I have used lots of layers of different fabrics cut into triangle or square shapes, overlapping at the waist, with a few lengths of ribbon to finish it off.
The main fabric is from an old silk skirt from my mum. I love it when Mum’s have clean outs!
The pale blue bits are from the lining of the skirt and the deep blue and turquoise tulle is the same as I used for the wings.
I have used some light turquoise/blue fine cotton to line it.
I didn’t want any gaps in the lining, but still wanted the shape and fullness of the outer layer, so what I did was cut two large squares, cut holes in the middle like I did for my first fairy skirt, then cut up the middle of each. I then joined the two together (the circle bits) to make one very full skirt layer with eight points. If you look carefully you can see one of the two seams where I joined them together.
This was the first time I tried this technique and I really like how it turned out. In fact I wish I done the same thing to the outer layer!
Will have to do some more skirts that way in the future.
I’m so excited. I have just made my first successful pair of fairy wings!
Here is my little boy kindly modeling them for me, and yes he actually wanted to wear them.
In my research on how to make fairy wings I found mostly tutorials on the wire coat hanger technique, you know, you get the coat hangers (or just wire shapes) cover them with pantyhose and join them together. But of course I had to be different.
I wanted something a bit lighter and not so awkward so I decide to use layered tulle.
I used four layers, two turquoise and two dark blue, cut into a wing shape and then gathered up the middle. The two colours were overlapped slightly when I stacked them to show a variation of colour at the edges.
To cover up the stitching I sewed on some blue cord/braid over the top. I put shapes in the middle of the tulle and stitched around the edges through all the layers.
I also threaded some fishing wire through the wings in a loopy pattern for stiffness. To cover this up, on the back where you see most of the wings I sewed braid over the top of the wire and on the front I used some silver dimensional fabric paint.
For the straps I covered some elastic with fabric and hand stitched them in place on the front.

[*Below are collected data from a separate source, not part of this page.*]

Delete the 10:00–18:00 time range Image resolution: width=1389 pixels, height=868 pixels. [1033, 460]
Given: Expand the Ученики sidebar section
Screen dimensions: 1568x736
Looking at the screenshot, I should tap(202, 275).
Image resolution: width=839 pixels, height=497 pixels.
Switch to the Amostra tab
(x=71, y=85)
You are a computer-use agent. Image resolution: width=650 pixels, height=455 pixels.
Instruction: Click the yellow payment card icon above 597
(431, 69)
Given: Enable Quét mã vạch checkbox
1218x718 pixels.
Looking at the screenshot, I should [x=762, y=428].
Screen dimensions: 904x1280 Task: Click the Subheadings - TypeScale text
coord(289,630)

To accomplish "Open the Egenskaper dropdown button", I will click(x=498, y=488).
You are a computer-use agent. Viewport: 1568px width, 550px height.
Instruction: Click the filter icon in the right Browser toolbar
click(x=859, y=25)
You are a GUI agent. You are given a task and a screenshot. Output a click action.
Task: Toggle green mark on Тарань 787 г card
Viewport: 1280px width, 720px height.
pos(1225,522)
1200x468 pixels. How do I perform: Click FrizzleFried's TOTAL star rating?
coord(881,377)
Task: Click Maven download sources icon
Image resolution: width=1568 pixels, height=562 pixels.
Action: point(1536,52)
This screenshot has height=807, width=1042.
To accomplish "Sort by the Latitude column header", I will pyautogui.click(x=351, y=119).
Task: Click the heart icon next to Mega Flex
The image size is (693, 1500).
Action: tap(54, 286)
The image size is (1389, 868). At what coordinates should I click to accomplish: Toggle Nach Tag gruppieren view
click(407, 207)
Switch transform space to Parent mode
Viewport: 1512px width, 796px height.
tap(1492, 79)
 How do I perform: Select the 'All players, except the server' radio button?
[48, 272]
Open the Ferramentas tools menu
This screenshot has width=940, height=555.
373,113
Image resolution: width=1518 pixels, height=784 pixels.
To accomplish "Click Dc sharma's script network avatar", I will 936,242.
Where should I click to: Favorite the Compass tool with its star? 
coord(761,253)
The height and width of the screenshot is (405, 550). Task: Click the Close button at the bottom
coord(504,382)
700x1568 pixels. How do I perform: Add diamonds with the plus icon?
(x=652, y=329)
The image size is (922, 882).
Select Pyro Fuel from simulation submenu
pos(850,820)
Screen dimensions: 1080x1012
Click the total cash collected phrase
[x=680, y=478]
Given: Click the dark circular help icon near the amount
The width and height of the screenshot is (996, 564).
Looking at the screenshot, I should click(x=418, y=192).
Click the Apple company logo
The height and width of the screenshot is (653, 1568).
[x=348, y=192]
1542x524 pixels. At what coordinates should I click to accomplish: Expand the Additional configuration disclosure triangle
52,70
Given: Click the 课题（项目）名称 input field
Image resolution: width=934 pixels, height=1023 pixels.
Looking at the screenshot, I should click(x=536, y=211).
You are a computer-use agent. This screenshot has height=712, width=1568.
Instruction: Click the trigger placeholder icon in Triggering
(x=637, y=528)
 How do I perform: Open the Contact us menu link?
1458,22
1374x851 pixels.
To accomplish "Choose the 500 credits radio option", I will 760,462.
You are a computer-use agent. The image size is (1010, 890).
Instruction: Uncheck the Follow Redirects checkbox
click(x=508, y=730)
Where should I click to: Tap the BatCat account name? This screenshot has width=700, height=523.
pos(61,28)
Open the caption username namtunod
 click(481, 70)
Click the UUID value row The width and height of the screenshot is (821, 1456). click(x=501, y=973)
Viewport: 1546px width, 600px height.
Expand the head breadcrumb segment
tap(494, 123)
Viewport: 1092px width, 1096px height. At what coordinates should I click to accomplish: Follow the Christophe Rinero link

I had lots of fun making these. If I was going to make them quicker I think I would cut the wing shapes smaller and use more layers of tulle. Then there won’t be the need to add anything to stiffen them out.
For my next “princess” skirt for the nieces I made this ruffled one from a Barbie print curtain that my mother-in-law gave me.
The curtain looked brand new, it was from the in-laws new house in the bedroom that our boys sleep in when we stay, and has now been replaced. I just knew it would make an awesome fairy princess skirt.
I’m not saying which niece is getting this one but if any of my family are reading this they can probably guess. Shh!
It is made from three circular layers of different lengths, with gathered tulle strips sewn on the lining layers. “What?” you say, just like this:
I made a circular skirt pattern for the longest layer and marked the two shorter ones on it, then cut them all out.
This is what the cut pieces looked like:
Then I did the same with the lining layers. Yip, this skirt has six layers, which makes it very interesting to sew on elastic for the waist but more about that later.
I’ve been storing some pink tulle in my stash for years, waiting for a project just like this to use it all up. The tulle was strip cut into pieces then gathered into a ruffle.
I sewed the ruffled tulle strips onto each layer so the edge was aligned with the hem. For the hems I just used a zig-zag stitch, I really couldn’t face properly hemming all that fabric! This picture shows the top layer with the ruffle stitched on.
I had to put this picture in because I just loved how the skirt layers looked on top of one another. For some reason it makes me think of a giant wedding cake!
Then came the elastic. I knew I would have a real problem trying to sew through 12 layers if I just folded the top over, so I joined the outer and the lining first, slipped the elastic on, then stitched a casing seam under the elastic to hold it up. Hope this makes sense, it is quite hard to explain.
All done. This is my favorite picture, the angle shows off the layers nicely.
Now I just have to make some kind of flower circlet headdress thing.